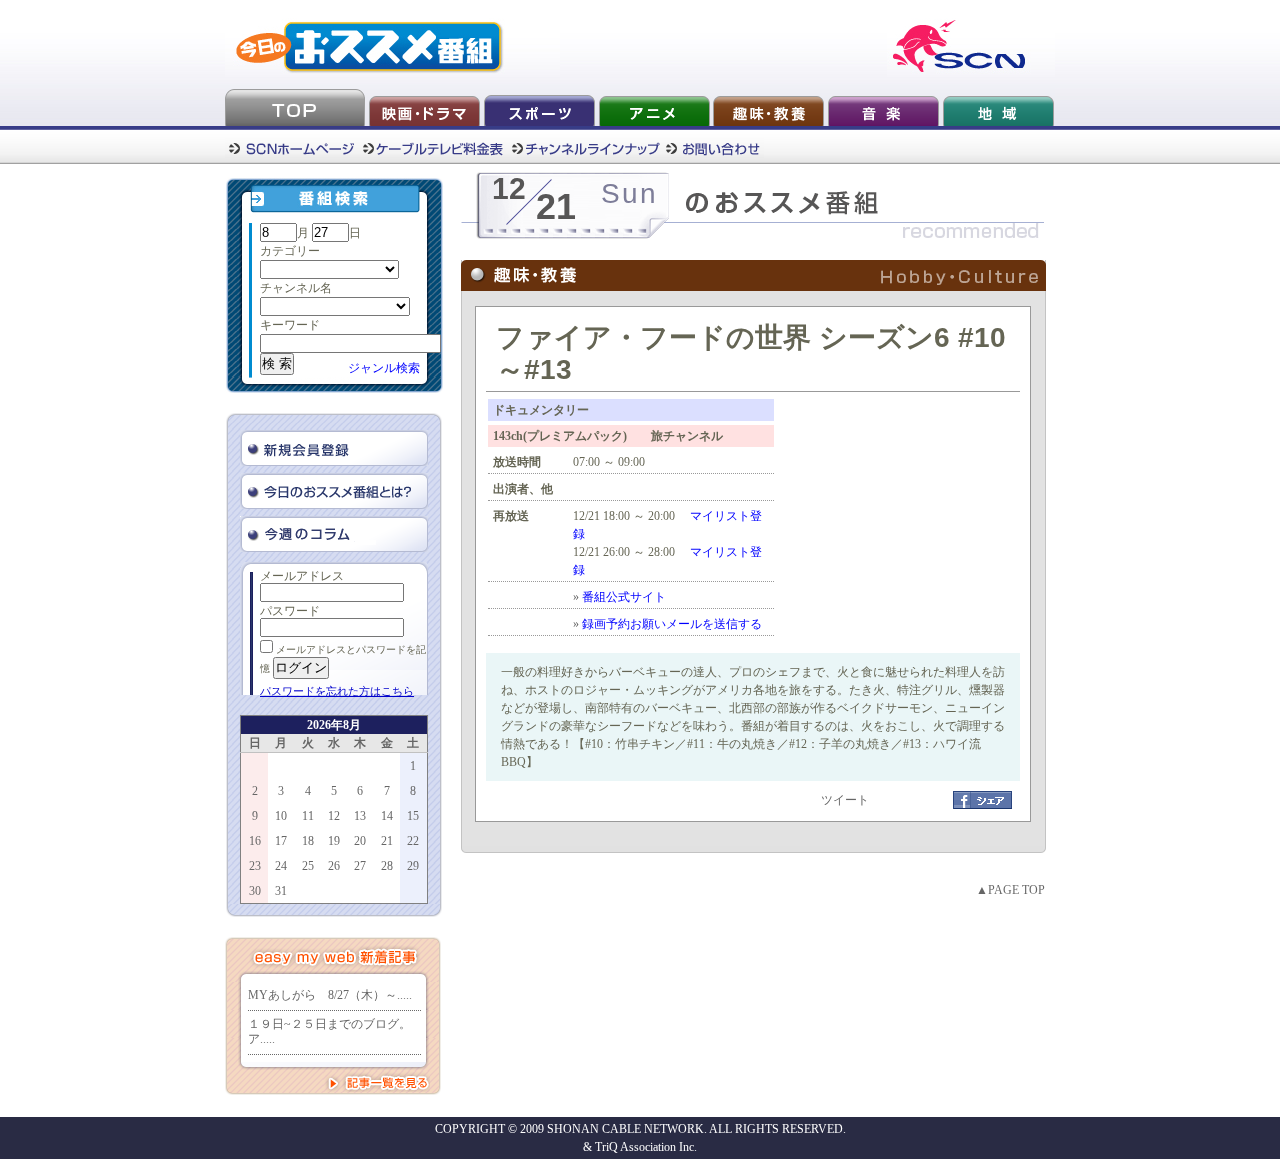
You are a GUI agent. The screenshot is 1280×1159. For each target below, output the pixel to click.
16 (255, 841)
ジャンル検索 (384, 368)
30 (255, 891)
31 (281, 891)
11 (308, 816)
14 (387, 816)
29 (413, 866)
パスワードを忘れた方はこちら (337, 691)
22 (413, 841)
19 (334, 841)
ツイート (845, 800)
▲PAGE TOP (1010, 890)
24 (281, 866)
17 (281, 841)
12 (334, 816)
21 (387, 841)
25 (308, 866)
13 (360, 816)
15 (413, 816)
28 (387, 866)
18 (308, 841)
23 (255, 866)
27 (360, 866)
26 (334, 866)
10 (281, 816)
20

_ _ _

Description of the task: Would you repeat the material exactly, keeping out any pictures?

Answer section:
You are a GUI agent. The screenshot is 1280×1159. For each target below, output the pixel to click.
16 (255, 841)
ジャンル検索 (384, 368)
30 (255, 891)
31 (281, 891)
11 (308, 816)
14 (387, 816)
29 (413, 866)
パスワードを忘れた方はこちら (337, 691)
22 (413, 841)
19 (334, 841)
ツイート (845, 800)
▲PAGE TOP (1010, 890)
24 (281, 866)
17 (281, 841)
12 (334, 816)
21 (387, 841)
25 (308, 866)
13 (360, 816)
15 (413, 816)
28 (387, 866)
18 (308, 841)
23 (255, 866)
27 (360, 866)
26 (334, 866)
10 (281, 816)
20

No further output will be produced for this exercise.